The following data is to be repeated exactly, its pictures excluded.

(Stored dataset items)
[Start of Attachment]

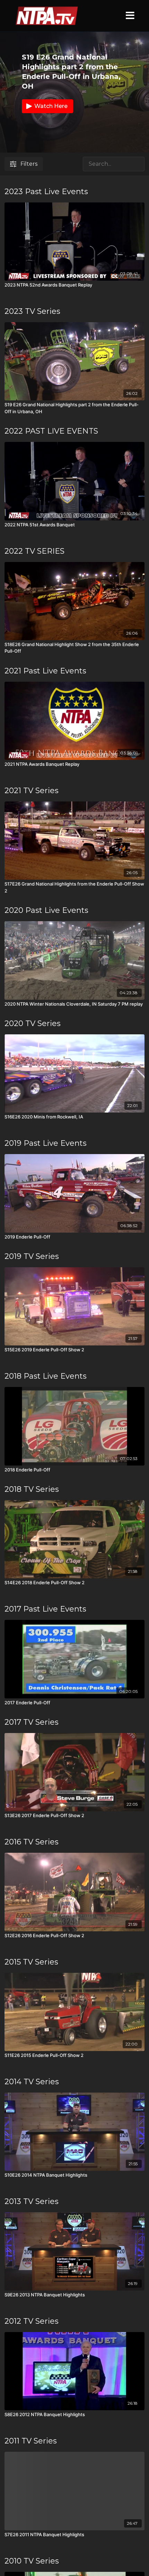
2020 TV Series (33, 1023)
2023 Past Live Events (46, 191)
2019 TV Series (32, 1256)
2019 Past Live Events (46, 1143)
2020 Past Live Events (46, 910)
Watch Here (51, 106)
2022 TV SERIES (34, 551)
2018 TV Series (32, 1489)
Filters (28, 164)
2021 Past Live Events (45, 670)
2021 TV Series (32, 790)
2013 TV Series (32, 2201)
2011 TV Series (31, 2441)
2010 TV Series (32, 2561)
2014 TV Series (32, 2081)
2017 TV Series (32, 1722)
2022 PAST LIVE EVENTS (51, 431)
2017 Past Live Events (45, 1609)
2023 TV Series (32, 311)
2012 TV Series (32, 2321)
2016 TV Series (32, 1842)
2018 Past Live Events (46, 1376)
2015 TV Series (31, 1962)
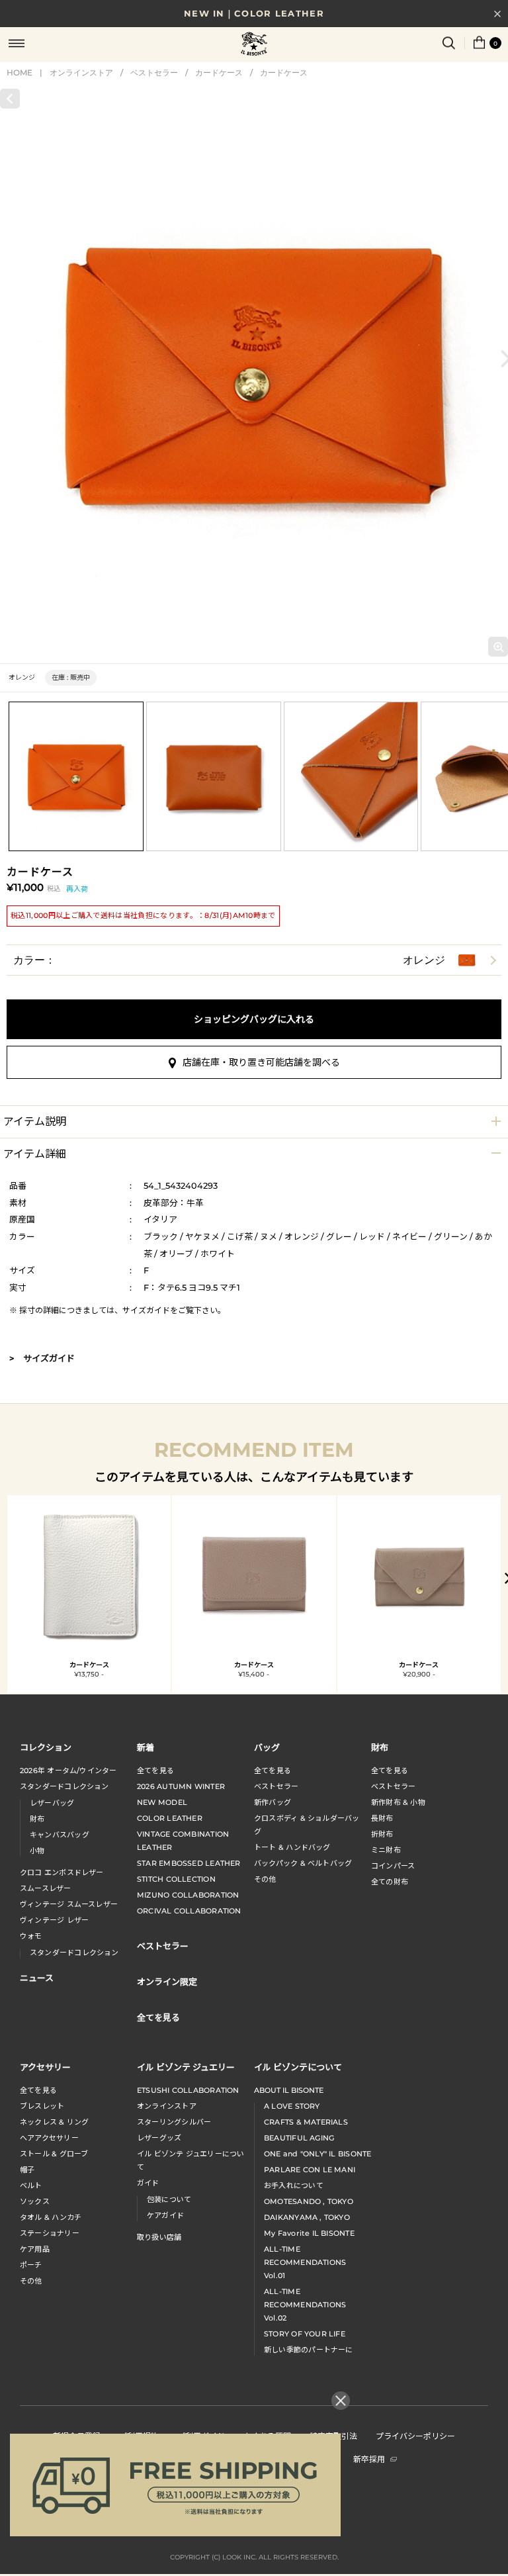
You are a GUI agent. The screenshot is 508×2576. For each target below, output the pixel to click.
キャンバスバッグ (59, 1834)
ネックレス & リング (54, 2122)
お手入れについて (293, 2185)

[End of Attachment]

■ **Task answer**:
2020 TV Series (33, 1023)
2023 Past Live Events (46, 191)
2019 TV Series (32, 1256)
2019 Past Live Events (46, 1143)
2020 Past Live Events (46, 910)
Watch Here (51, 106)
2022 TV SERIES (34, 551)
2018 TV Series (32, 1489)
Filters (28, 164)
2021 Past Live Events (45, 670)
2021 TV Series (32, 790)
2013 TV Series (32, 2201)
2011 TV Series (31, 2441)
2010 TV Series (32, 2561)
2014 TV Series (32, 2081)
2017 TV Series (32, 1722)
2022 PAST LIVE EVENTS (51, 431)
2017 Past Live Events (45, 1609)
2023 TV Series (32, 311)
2012 TV Series (32, 2321)
2016 TV Series (32, 1842)
2018 Past Live Events (46, 1376)
2015 TV Series (31, 1962)
You are a GUI agent. The screenshot is 508×2576. For each target below, output the pixel to click.
キャンバスバッグ (59, 1834)
ネックレス & リング (54, 2122)
お手入れについて (293, 2185)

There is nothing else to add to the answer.